The Mitre does its part in being environmentally friendly and grows food onsite, including herbs on the orangery roof. It houses beehives on the main roof and they even smoke their own salmon. The Mitre also brews its own draft beer called ‘The Six Wives,’ – apt! We were informed that they hope to eliminate all single-use plastic products and I am sure they will be passionate to do so. We were invited to learn about The Mitre’s near future plans for its Pamper Spa Suite, which launched in June 2021. The Pamper Spa Suite comes in collaboration with Lola’s Apothecary, and it allows guests to sink into the hands of therapists for massages and facials, in luxurious trappings created by Nicola Harding. Guests can sip on Lola’s Apothercary’s wellness tea range supercharged with adaptogenic herbs most-treatment, before retiring to their rooms to get ready for a sumptuous dining experience.

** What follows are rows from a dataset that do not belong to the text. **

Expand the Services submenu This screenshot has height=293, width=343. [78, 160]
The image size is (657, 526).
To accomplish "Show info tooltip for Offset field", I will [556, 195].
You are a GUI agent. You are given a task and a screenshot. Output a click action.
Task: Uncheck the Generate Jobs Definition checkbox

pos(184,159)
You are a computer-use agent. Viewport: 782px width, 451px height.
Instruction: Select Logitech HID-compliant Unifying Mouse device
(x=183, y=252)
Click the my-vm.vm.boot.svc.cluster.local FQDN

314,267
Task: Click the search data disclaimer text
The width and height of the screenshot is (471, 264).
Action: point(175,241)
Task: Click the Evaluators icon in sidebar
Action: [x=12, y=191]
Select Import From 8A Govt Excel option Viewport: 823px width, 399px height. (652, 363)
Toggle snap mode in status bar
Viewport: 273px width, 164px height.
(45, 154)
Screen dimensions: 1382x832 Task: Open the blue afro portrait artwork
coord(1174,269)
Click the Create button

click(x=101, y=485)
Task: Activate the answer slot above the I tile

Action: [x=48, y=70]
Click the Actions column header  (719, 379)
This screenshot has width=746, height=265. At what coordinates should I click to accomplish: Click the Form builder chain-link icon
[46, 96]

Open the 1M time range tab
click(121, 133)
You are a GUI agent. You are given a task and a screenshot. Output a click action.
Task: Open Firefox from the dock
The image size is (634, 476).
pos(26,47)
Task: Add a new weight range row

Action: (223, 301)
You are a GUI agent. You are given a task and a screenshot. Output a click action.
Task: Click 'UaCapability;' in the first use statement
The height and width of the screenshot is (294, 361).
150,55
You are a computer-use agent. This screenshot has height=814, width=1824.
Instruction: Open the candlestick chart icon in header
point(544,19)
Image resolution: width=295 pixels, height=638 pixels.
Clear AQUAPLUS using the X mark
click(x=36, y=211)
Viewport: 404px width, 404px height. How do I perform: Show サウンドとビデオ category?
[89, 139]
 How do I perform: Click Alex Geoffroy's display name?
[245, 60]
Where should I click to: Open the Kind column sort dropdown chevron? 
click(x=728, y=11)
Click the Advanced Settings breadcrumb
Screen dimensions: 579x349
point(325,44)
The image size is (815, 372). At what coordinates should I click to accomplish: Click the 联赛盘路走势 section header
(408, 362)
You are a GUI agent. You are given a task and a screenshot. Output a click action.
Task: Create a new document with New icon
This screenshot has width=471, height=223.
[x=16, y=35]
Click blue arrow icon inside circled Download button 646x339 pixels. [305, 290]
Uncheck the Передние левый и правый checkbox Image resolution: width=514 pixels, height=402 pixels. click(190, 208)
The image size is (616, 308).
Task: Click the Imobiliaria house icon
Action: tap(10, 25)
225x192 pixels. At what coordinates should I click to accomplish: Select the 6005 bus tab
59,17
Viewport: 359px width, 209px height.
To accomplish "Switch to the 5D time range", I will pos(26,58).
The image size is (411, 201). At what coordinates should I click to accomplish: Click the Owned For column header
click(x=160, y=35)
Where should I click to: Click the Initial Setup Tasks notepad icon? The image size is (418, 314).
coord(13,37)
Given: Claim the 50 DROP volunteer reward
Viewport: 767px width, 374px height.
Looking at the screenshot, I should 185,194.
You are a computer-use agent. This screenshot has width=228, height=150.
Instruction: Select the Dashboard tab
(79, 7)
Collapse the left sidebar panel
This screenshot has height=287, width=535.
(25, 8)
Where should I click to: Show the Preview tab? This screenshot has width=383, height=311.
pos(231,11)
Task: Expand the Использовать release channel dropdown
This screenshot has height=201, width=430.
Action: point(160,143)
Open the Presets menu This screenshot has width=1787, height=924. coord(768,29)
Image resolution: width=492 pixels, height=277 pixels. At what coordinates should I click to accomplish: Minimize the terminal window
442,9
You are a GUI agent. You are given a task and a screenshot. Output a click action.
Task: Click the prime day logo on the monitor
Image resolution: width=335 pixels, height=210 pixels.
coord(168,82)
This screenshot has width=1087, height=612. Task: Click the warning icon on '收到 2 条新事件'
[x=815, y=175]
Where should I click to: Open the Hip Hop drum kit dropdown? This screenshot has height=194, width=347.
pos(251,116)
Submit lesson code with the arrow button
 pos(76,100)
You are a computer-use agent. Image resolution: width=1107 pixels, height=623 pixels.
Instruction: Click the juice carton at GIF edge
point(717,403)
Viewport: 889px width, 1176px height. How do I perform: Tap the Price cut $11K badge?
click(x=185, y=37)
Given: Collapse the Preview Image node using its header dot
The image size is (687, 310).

Van Gogh was a tourist at Hampton Court and sang its praises when he wrote letters to his brother Theo after his visit, and he was right to do so. The beautiful setting of The Mitre is unrivalled and the hotel captivates you with its history and luxurious as soon as you walk through the doors. Whether you’re after a relaxing staycation, a trip with your pooch or perhaps you’d like to hit up the Orangery for an idyllic Thameside wedding, this hotel ticks all boxes and it’s a British bolthole you won’t want to miss off your list. Thank you to The Mitre for a memorable and beautiful stay.